Check whether the Application and System event logs are frequently reporting ESENT database recovery operations, disk performance problems, or both. The event logs typically coincide with unexpected shutdowns of the system, with DFS Replication not stopping gracefully, or disk subsystem failures. Consider updating the system's drivers, installing appropriate updates to the disk subsystem, or contacting the system's hardware manufacturer to investigate further. You may also contact Microsoft Customer Support Services to help evaluate the system's health and DFS Replication behavior.

The Service Control Manager (SCM) uses the default time-out time of 20 seconds for stopping a service. In some complex DFS Replication implementations, this time-out value may be too short, and DFS Replication stops before the appropriate database is closed. At service restart, DFS Replication detects this condition, and then does the database recovery. WaitToKillServiceTimeout may be used to grant DFS Replication more time to commit changes to the database during shutdown. For more information, go to article You receive DFSR event ID 2212 after you restart the DFSR service.

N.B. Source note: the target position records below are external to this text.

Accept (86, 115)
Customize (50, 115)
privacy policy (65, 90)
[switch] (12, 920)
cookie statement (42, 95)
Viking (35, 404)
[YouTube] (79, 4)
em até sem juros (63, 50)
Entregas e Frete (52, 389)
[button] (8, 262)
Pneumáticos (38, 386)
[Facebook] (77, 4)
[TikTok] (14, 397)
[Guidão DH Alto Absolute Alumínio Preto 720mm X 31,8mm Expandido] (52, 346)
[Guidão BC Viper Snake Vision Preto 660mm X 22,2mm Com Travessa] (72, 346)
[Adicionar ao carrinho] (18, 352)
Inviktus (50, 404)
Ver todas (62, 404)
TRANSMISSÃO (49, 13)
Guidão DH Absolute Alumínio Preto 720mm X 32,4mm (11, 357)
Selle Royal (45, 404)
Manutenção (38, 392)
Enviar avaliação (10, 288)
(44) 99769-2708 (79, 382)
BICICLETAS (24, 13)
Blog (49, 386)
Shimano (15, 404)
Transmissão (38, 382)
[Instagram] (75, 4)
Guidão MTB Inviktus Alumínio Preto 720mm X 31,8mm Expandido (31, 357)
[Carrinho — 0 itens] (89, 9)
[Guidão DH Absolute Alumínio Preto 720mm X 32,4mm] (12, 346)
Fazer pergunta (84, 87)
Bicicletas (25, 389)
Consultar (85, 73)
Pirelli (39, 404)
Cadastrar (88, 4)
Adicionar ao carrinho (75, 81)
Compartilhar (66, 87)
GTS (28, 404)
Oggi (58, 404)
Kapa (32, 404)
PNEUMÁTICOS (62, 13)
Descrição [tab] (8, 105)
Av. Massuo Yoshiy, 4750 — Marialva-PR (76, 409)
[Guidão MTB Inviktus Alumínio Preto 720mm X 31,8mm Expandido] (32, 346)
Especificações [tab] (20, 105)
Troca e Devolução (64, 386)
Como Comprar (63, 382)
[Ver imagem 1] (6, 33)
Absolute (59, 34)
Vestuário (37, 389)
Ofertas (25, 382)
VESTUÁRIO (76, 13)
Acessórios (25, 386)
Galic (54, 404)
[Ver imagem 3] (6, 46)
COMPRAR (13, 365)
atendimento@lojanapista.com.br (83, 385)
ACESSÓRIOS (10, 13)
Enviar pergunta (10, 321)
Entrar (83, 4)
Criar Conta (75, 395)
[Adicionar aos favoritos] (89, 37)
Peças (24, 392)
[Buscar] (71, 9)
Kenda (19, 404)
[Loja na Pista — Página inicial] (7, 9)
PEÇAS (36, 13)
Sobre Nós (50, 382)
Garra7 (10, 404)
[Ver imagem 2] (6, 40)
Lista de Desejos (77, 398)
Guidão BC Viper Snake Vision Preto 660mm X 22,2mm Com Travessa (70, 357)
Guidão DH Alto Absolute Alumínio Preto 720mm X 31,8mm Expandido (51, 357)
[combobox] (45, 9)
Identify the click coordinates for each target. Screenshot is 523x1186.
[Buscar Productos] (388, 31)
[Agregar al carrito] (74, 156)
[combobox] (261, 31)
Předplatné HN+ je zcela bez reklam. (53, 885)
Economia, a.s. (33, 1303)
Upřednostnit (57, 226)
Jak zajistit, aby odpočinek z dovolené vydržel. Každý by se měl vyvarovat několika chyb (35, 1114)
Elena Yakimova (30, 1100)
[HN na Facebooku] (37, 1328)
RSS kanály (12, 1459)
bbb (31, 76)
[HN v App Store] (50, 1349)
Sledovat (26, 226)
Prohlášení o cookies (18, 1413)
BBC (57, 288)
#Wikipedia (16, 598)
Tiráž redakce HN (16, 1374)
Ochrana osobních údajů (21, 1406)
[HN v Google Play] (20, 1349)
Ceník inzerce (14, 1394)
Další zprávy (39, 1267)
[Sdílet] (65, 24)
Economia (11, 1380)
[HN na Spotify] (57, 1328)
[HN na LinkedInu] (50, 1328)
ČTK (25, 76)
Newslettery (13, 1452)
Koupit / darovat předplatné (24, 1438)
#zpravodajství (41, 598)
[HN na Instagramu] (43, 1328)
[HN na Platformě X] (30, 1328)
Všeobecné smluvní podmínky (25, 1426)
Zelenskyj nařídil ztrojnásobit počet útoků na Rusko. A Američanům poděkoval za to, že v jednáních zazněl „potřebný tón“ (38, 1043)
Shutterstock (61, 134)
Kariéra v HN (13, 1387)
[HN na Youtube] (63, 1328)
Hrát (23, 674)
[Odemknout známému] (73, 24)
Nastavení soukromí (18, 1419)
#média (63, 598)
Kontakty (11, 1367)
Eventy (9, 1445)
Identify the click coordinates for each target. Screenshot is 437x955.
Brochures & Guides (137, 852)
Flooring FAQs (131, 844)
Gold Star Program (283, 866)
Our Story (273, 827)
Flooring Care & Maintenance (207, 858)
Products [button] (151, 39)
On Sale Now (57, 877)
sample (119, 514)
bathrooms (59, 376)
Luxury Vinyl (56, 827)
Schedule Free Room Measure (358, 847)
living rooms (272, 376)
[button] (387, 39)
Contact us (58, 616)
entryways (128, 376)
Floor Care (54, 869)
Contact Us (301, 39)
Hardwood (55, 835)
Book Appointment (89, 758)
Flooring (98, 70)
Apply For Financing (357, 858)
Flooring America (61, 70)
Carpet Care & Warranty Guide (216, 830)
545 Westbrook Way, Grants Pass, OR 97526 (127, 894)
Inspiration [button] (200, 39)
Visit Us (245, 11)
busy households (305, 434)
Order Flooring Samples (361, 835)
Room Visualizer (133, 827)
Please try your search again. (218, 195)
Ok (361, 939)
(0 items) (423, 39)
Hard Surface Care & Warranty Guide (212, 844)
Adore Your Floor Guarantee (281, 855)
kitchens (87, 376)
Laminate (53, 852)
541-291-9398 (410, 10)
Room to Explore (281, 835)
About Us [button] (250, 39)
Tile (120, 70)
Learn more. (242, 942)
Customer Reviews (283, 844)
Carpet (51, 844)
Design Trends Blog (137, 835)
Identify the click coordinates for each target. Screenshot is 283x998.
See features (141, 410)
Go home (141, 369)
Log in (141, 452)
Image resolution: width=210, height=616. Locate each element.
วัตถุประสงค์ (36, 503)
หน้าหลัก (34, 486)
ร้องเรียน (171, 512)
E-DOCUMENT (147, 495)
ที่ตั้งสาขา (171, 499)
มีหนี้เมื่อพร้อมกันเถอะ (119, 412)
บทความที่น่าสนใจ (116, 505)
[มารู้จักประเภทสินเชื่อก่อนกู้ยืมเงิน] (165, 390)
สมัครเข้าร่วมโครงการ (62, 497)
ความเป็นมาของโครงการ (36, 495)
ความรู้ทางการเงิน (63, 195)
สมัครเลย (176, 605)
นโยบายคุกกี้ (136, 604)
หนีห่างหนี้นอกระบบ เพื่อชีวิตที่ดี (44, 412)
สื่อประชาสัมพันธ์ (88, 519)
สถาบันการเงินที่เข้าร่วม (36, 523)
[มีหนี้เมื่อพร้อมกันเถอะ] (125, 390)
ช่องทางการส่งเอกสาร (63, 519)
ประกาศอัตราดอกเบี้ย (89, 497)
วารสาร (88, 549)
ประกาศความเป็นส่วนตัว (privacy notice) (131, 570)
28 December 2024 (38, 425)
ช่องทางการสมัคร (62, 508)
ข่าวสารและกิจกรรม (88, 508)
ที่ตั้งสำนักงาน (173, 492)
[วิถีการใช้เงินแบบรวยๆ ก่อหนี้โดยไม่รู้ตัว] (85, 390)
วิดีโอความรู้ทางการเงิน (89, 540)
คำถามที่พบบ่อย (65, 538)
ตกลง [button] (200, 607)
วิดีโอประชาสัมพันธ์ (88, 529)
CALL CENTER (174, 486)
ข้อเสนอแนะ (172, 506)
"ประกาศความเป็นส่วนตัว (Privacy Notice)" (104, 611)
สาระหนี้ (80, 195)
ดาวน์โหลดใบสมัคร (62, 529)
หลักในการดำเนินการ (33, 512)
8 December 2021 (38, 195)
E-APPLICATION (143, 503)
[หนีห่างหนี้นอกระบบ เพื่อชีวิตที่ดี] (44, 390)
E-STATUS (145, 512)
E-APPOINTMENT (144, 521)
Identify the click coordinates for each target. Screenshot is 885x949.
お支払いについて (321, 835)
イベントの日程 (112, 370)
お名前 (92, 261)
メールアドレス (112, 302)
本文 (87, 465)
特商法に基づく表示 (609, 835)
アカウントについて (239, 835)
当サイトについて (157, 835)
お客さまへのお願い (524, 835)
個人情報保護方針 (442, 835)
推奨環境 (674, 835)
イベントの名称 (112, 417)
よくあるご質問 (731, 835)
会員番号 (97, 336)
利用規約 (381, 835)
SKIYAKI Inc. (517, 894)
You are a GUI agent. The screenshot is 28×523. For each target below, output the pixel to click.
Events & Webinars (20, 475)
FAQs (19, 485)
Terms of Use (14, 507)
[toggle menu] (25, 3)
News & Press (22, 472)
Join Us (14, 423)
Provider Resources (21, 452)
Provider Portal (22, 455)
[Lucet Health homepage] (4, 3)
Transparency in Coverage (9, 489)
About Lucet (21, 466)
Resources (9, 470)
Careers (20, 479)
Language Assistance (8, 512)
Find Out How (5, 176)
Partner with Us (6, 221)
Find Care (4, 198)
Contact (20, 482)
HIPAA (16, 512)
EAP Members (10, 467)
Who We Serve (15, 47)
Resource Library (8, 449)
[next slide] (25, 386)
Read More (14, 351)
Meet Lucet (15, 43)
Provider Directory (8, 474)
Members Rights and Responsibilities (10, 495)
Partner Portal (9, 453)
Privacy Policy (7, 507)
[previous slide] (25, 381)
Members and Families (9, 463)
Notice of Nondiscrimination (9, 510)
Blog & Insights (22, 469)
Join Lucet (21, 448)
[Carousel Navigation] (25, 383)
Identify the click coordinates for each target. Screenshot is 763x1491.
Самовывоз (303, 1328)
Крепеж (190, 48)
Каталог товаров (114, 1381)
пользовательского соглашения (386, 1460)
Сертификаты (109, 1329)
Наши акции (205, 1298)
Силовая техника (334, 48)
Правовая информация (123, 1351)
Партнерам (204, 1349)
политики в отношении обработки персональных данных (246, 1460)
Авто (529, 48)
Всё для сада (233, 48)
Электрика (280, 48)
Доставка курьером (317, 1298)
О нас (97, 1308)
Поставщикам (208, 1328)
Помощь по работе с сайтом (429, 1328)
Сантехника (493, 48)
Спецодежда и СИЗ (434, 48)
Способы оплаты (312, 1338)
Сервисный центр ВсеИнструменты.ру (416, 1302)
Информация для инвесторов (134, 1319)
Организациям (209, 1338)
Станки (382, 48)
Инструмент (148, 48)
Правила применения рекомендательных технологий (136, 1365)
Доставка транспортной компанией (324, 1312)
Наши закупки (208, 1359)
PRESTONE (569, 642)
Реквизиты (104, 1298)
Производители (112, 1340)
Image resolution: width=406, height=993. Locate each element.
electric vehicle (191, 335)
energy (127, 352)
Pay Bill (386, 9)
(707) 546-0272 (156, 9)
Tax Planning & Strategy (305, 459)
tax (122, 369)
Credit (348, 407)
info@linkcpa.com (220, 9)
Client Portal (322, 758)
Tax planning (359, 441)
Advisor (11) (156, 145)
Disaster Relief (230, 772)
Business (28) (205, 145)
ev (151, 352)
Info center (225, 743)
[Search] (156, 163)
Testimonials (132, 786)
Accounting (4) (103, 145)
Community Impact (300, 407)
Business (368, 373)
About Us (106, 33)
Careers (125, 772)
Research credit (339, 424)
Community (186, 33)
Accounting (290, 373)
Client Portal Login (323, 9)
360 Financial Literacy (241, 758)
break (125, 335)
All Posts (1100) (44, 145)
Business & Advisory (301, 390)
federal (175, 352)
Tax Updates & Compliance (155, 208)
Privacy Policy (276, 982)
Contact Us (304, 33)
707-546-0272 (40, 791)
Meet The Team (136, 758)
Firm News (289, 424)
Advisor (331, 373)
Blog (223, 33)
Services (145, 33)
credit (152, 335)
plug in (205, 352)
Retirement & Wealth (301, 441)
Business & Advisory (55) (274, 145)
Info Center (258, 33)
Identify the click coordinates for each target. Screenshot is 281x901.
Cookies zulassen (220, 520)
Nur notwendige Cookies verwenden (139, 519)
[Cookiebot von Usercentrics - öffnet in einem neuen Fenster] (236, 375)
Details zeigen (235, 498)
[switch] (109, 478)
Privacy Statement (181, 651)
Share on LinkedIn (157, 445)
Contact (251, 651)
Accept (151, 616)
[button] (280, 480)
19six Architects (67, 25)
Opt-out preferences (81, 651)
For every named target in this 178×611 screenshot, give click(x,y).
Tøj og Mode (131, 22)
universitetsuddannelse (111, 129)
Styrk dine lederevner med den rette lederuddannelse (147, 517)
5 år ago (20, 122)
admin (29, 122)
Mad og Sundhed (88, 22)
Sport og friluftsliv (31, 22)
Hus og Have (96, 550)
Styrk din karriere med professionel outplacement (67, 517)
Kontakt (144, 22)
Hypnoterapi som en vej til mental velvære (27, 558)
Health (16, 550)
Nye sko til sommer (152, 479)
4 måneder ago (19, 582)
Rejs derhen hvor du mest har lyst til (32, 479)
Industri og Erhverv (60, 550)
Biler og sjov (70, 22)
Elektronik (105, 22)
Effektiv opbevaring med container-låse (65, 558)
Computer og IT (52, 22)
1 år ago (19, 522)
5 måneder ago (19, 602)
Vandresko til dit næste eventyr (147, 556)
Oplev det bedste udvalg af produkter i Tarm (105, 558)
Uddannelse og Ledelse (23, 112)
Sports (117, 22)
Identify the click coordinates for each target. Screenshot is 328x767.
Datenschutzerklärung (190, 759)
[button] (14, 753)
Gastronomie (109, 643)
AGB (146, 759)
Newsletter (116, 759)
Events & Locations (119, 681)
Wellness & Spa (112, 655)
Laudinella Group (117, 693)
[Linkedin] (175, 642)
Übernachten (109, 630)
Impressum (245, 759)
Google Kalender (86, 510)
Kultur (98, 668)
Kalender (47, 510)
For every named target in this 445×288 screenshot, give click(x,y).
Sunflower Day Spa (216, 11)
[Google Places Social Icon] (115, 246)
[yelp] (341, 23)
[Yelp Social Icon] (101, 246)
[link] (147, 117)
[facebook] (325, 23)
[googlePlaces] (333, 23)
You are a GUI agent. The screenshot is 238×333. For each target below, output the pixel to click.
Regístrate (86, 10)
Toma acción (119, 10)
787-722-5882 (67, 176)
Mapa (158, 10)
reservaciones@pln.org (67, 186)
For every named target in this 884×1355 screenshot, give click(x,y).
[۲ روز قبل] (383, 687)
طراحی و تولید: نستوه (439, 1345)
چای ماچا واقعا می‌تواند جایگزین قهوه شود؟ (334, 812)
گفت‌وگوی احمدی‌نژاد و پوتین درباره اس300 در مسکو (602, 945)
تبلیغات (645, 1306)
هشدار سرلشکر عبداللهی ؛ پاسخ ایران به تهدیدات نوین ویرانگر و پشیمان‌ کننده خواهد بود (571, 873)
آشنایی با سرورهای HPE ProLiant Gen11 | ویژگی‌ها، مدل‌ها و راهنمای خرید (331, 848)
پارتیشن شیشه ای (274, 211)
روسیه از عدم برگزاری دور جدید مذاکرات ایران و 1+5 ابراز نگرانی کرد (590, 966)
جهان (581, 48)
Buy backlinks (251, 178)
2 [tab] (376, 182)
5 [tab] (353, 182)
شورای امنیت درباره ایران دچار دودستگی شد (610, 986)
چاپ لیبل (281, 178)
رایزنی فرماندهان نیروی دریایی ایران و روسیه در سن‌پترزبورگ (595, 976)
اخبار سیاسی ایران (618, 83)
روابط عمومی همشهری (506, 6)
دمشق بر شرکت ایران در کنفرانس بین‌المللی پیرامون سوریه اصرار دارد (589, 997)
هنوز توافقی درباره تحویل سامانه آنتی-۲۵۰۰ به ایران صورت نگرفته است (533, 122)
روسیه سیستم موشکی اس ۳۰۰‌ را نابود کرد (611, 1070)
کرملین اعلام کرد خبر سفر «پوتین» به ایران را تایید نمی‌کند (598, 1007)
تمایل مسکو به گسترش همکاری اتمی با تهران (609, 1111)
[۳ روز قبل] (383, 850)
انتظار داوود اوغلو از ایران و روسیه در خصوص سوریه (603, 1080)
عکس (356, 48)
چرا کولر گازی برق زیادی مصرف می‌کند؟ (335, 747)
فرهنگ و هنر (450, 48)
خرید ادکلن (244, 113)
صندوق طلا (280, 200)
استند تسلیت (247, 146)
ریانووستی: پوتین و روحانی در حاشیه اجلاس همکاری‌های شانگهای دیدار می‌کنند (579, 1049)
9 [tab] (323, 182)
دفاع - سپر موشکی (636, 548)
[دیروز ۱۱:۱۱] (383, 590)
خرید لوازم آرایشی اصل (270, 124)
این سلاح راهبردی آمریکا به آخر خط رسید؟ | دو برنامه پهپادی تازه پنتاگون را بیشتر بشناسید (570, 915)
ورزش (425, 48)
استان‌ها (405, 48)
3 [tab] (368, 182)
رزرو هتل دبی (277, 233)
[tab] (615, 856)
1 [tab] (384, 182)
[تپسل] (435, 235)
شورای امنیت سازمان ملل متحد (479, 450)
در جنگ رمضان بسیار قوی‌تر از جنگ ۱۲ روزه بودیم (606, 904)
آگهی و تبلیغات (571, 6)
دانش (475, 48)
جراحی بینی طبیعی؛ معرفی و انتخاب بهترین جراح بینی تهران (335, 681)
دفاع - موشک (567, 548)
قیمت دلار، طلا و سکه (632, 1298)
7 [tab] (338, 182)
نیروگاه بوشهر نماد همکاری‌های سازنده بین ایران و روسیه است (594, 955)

After you have restored DFS Replication of SYSVOL, DFS Replication health must be carefully monitored in the environment to prevent this scenario. Regular review of DFS Replication event logs, collecting of DFS Replication health reports, and collecting of replication state (by using the WMI query in the Check DFS Replication state section under Step 1 - Evaluate the state of DFS Replication on all domain controllers) are recommended.